I, too, am following this thread with interest.

We are about to but a 10 yr old Bessecar on a Fiat Chassis and take off for the hills...but towing our car behind us.

Reluctantly I am beginning to realise that towing a car on an A-Frame is not going to work in Europe, so it will have to be a trailer.

Does anyone know if there are any legal constraints on what size of car can be towed (ours is a Mitsubishi Colt CZC3) or the method of restraint on the trailer? I was thinking to use something like http://www.haywoodproducts.com/Text/1186400010171-5458/ which seem easy enough to use, but are they OK for Europe, that is the question!

Polly


----------



## asprn

bozzer said:


> Hope this helps.


Hope she didn't hold her breath. :lol: Her question is now 6 years old.



Dougie.


----------



## schojac

Hi,

also have a braked A frame with Seicento behind an Autotrail 2006 Mohican. 2.8 JTD; check the garage for pictures.

Main points:

very convenient, especially in the UK
anything towed must be braked if over 750 Kgs
Little impact on MPG, 1 or 2
May need to drop a gear on some hills - biggest impact on MPG
towed vehicle is only covered for £1000 max; check with your insurer.
Weight, must mot exceed max gross train weight - mine is 5500 Kgs which leaves a margin of 1650Kgs. To be honest I wouldn't like to push my MH to anywhere near this limit anyway.
I can hitch up and be ready to go in well under 10 mins.
Reversing - not a chance. Anyone who says they can I will pay for lessons please.
Continental touring; France is okay, Spain and Portugal can be problematic according to some.
If you use the Toad as your main car then fine otherwise the additional car can be a little expensive, MOT, insurance tax maintenance etc.

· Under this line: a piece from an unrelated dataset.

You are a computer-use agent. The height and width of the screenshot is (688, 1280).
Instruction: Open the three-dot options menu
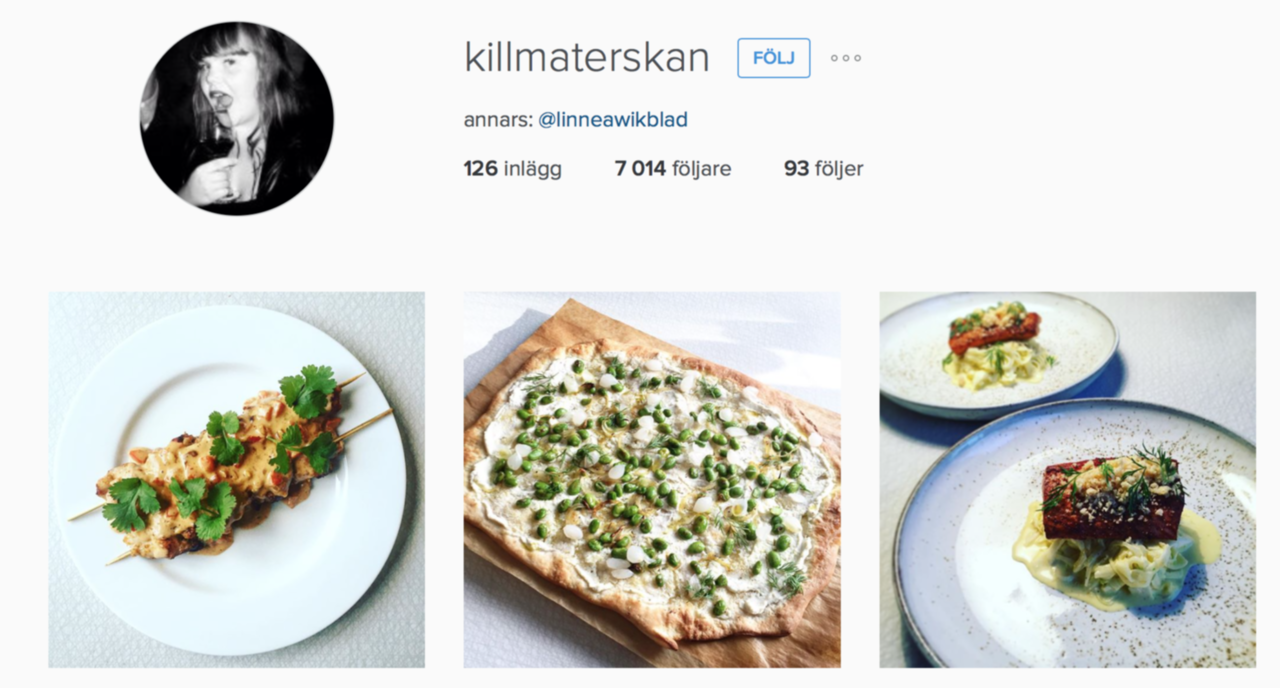(846, 58)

Is it worth it - absolutely, we love the freedom and it allows us to stay on many CL sites.
No need to take the Toad everytime so still benefit from the advantages the MH has to offer.


----------



## Zozzer

I simply can't understand the logic of towing a car behind a motorhome. Makes more sense towing a caravan behind a car.


----------



## teemyob

*car - a van*



Zozzer said:


> I simply can't understand the logic of towing a car behind a motorhome. Makes more sense towing a caravan behind a car.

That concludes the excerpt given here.